To mitigate hallucination in LVLMs, researchers have explored both training-based and training-free approaches. Training-based solutions focus on enhancing model alignment with ground truth through additional supervision, but they require extensive datasets and computational resources. In contrast, training-free methods, such as self-feedback correction and auxiliary model integration, have gained popularity due to their efficiency. Some approaches refine the text decoding process to reduce inconsistencies, but these often fail to address hallucination from the visual encoder. As LVLMs evolve, developing targeted solutions that consider visual and textual components will be crucial for improving their robustness and reliability in real-world applications.

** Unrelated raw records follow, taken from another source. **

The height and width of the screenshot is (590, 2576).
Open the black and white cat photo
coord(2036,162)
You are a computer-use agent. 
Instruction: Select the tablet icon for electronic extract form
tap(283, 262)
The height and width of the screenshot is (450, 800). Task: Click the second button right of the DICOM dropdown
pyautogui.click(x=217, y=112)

Researchers from Stanford University investigate the mechanisms behind hallucinations in LVLMs, focusing on the instability of vision encoders and their impact on text decoders. They introduce Visual and Textual Intervention (VTI), a test-time technique stabilizing vision features by modifying latent space representations. Unlike traditional smoothing methods, VTI pre-computes transformation directions from perturbed images and applies them to new queries, reducing hallucinations without extra training costs. Experimental results show that VTI consistently outperforms baseline approaches across multiple benchmarks, emphasizing the importance of vision feature stability in mitigating hallucinations and improving LVLM reliability.
LVLMs comprise a vision encoder and a text decoder, where unstable vision features can lead to hallucinations. Researchers identify that perturbations in vision embeddings cause inconsistencies in generated text. To address this, they propose VTI, which pre-computes stable feature shifts using Principal Component Analysis (PCA) on perturbed image embeddings. These shifts are then applied to new queries, improving feature stability without additional training. VTI also adjusts text decoder embeddings to reduce hallucinations. Experiments confirm its effectiveness in mitigating hallucinations while maintaining computational efficiency across diverse tasks and datasets.

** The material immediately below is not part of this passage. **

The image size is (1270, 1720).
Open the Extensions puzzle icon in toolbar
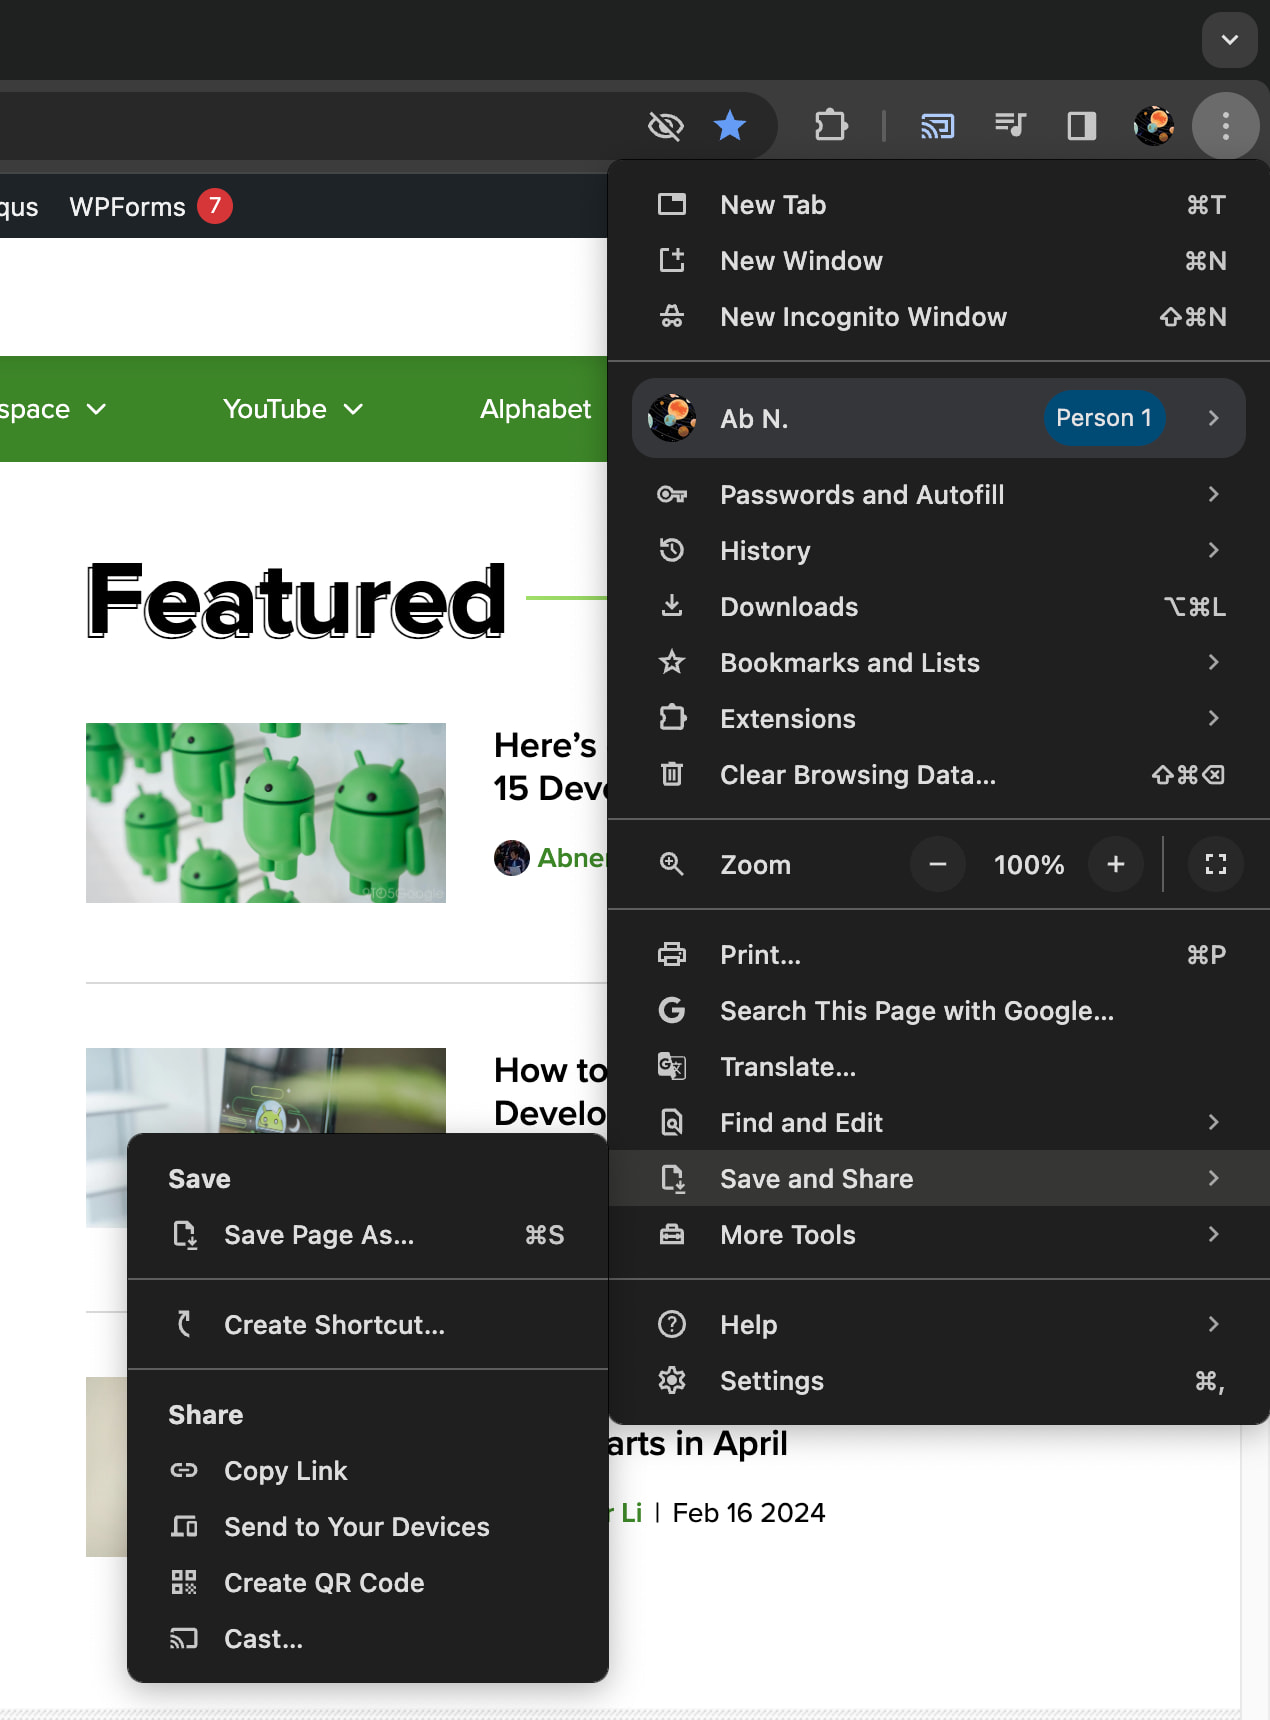[831, 126]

The study evaluates the effectiveness of VTI in mitigating hallucinations in LVLMs. Using 80 COCO image-text pairs, the method generalizes across tasks and datasets. Experiments on POPE, CHAIR, and MMHAL-Bench demonstrate VTI’s superiority over baseline methods like OPERA and VCD. Results show that visual intervention stabilizes feature representations while textual intervention enhances image attention. Their combination improves accuracy while maintaining text richness. Additionally, an ablation study on α and β confirms their impact on reducing hallucinations. VTI effectively addresses multimodal hallucinations without compromising content quality.

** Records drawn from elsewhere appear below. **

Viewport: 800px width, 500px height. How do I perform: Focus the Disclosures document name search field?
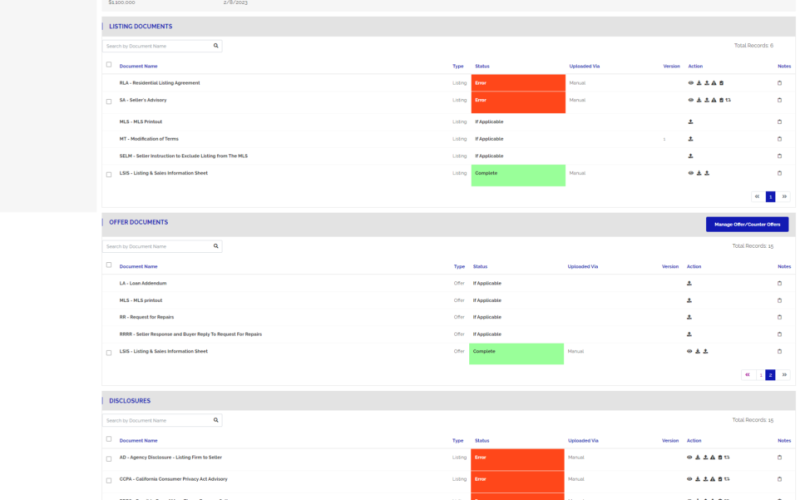(x=156, y=421)
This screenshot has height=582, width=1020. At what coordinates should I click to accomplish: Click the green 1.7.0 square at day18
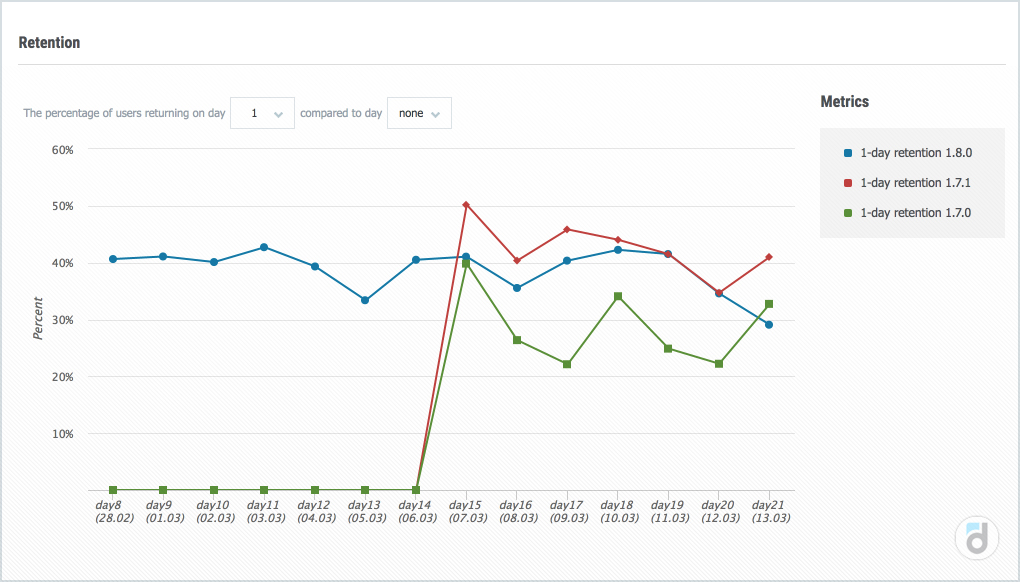(x=618, y=296)
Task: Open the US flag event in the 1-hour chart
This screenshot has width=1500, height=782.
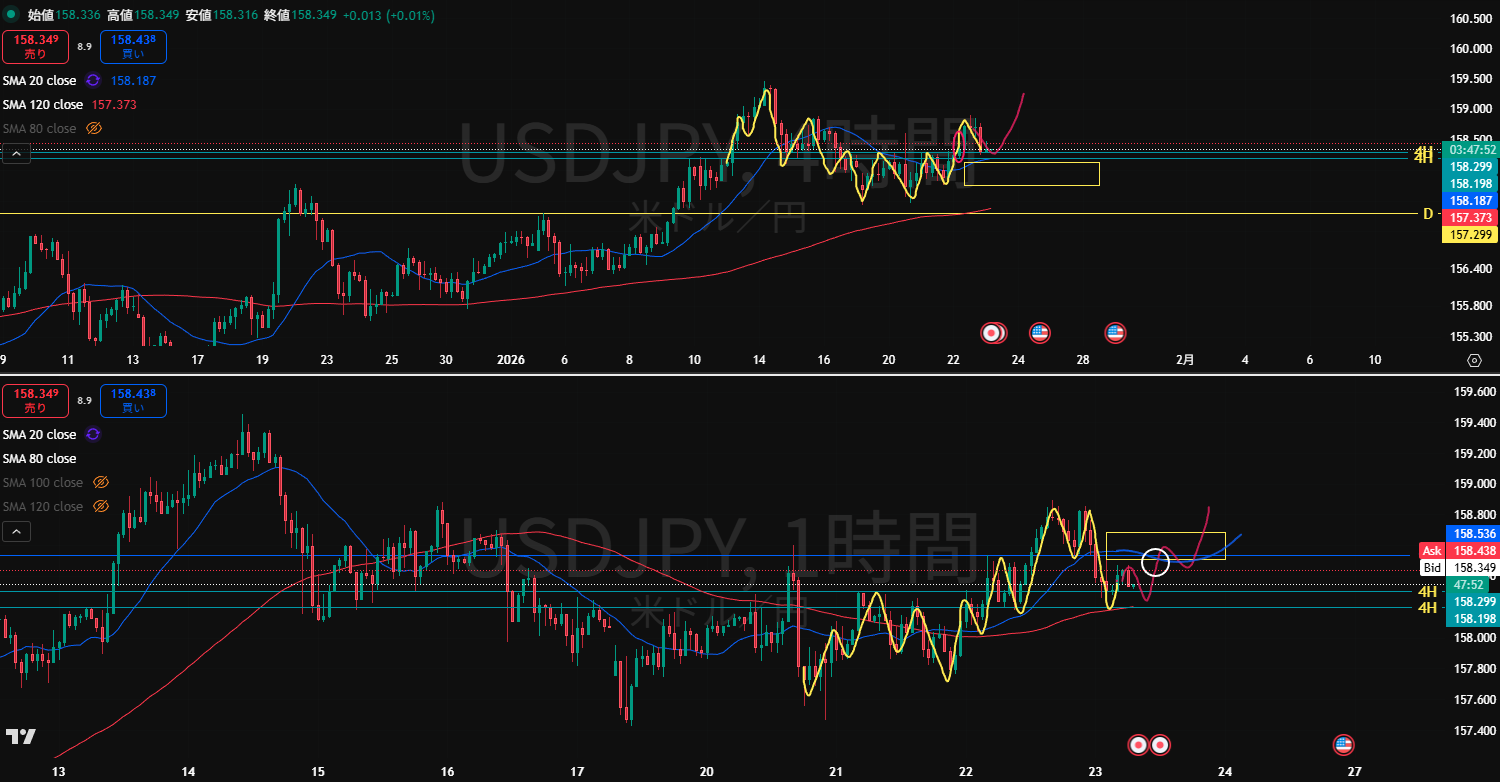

In conclusion, the study presents VTI as an effective method to mitigate hallucinations in LVLMs. Unlike hallucinations in LLMs, those in LVLMs stem from misalignments between visual inputs and textual outputs, often due to separately pre-trained image encoders and text decoders. VTI stabilizes vision features by adjusting latent space representations during inference, requiring no additional training. Experimental results confirm its superiority over baseline methods in reducing hallucinations while maintaining output quality. These findings emphasize the importance of robust feature representation, paving the way for more accurate and reliable LVLM applications in real-world settings.